Im Jahr 2024 wurden in Ingolstadt 302 weibliche Opfer häuslicher Gewalt (angezeigte Fälle, Statistik für Stadt Ingolstadt/Polizeipräsidium Oberbayern Nord) und ein versuchter Tötungsdelikt erfasst.
Die Expertengruppe GREVIO der Europäische Union hat 2022 einen Bewertungsbericht zum Umsetzungsstatus zur Bekämpfung von Gewalt gegen Frauen und häuslicher Gewalt abgegeben. Danach bestehen vor allem Lücken am Bewusstsein, an Finanzmitteln, an unabhängiger Forschung, an qualifiziertem Personal, an Schutzräumen, an effizienten Verfahren, an Schulungen in den betroffenen Bereichen der Legislative, Judikative, Exekutive, Wirtschafts-, Sozial-, Bildungs- und Gesundheitswesen sowie an belastbaren Daten.

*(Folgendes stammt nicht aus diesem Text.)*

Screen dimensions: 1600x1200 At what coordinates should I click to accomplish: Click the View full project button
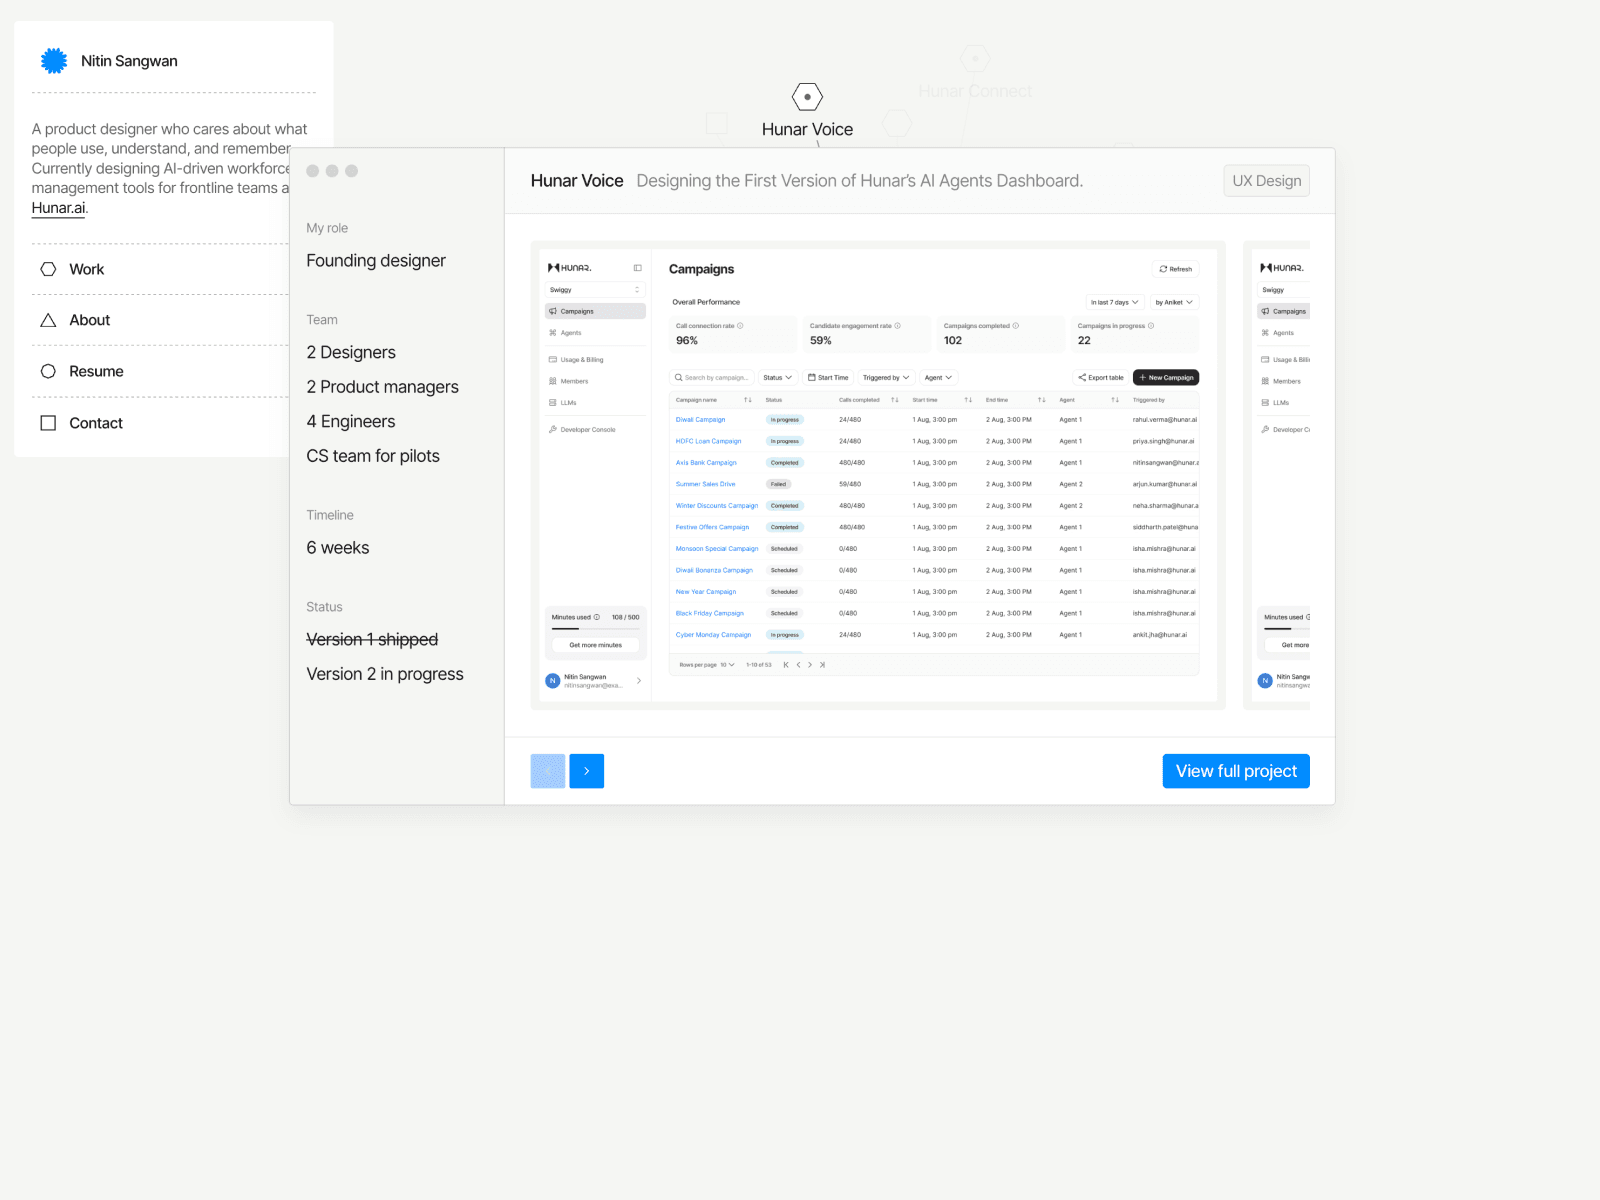1236,771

Barbara Deimel hierzu: „Es ist für eine Demokratie beschämend, dass wir immer noch so viele Opfer zu verzeichnen haben. Jeder Einzelne von uns, im privaten wie im beruflichen Kontext, könnte hier aufmerksam sein, Verbesserungen anstreben und sich für mehr Gleichstellung einsetzen.“ Die Istanbul-Konvention zur Bekämpfung von Gewalt gegen Frauen geht davon aus, dass Gleichstellungsarbeit und Gewaltschutz unmittelbar zusammenwirken. Barbara Deimel resümiert: „Wirtschaftliche Abhängigkeit und fehlende Gleichberechtigung erschweren den Frauen den Weg aus einer Gewaltbeziehung erheblich. Andersherum gedacht: Je mehr Gleichstellung, desto weniger Gewalt.“
Wo finden Betroffene Frauen und Mädchen Hilfe und Unterstützung?
Polizei 110
Im Notfall bitte immer sofort die Polizei rufen.
Hilfetelefon 116 016
Bundesweit (und bald auch europaweit) steht das Hilfetelefon den betroffenen Frauen als auch Menschen im Umfeld zur Seite. Dort kann rund um die Uhr, an allen Tagen im Jahr und in 18 Sprachen über die Sorgen, Beobachtungen oder einen Verdacht gesprochen und beraten werden. Unter der Rufnummer 116 016 und über die Online-Beratung unter www.hilfetelefon.de
stehen professionelle Beraterinnen anonym, kostenlos und barrierefrei zur Verfügung.
Frauenhaus Ingolstadt 0841 309 700
Derzeit gibt es bundesweit fast 350 Frauenhäuser, davon auch eines in Ingolstadt. Dazu kommen bundesweit rund 600 Beratungs- und Interventionsstellen. Das Ingolstädter Frauenhaus der Caritas ist eine Schutzeinrichtung für Frauen und Kinder, die von häuslicher Gewalt betroffen sind und ist unter 0841 309 700 rund um die Uhr erreichbar.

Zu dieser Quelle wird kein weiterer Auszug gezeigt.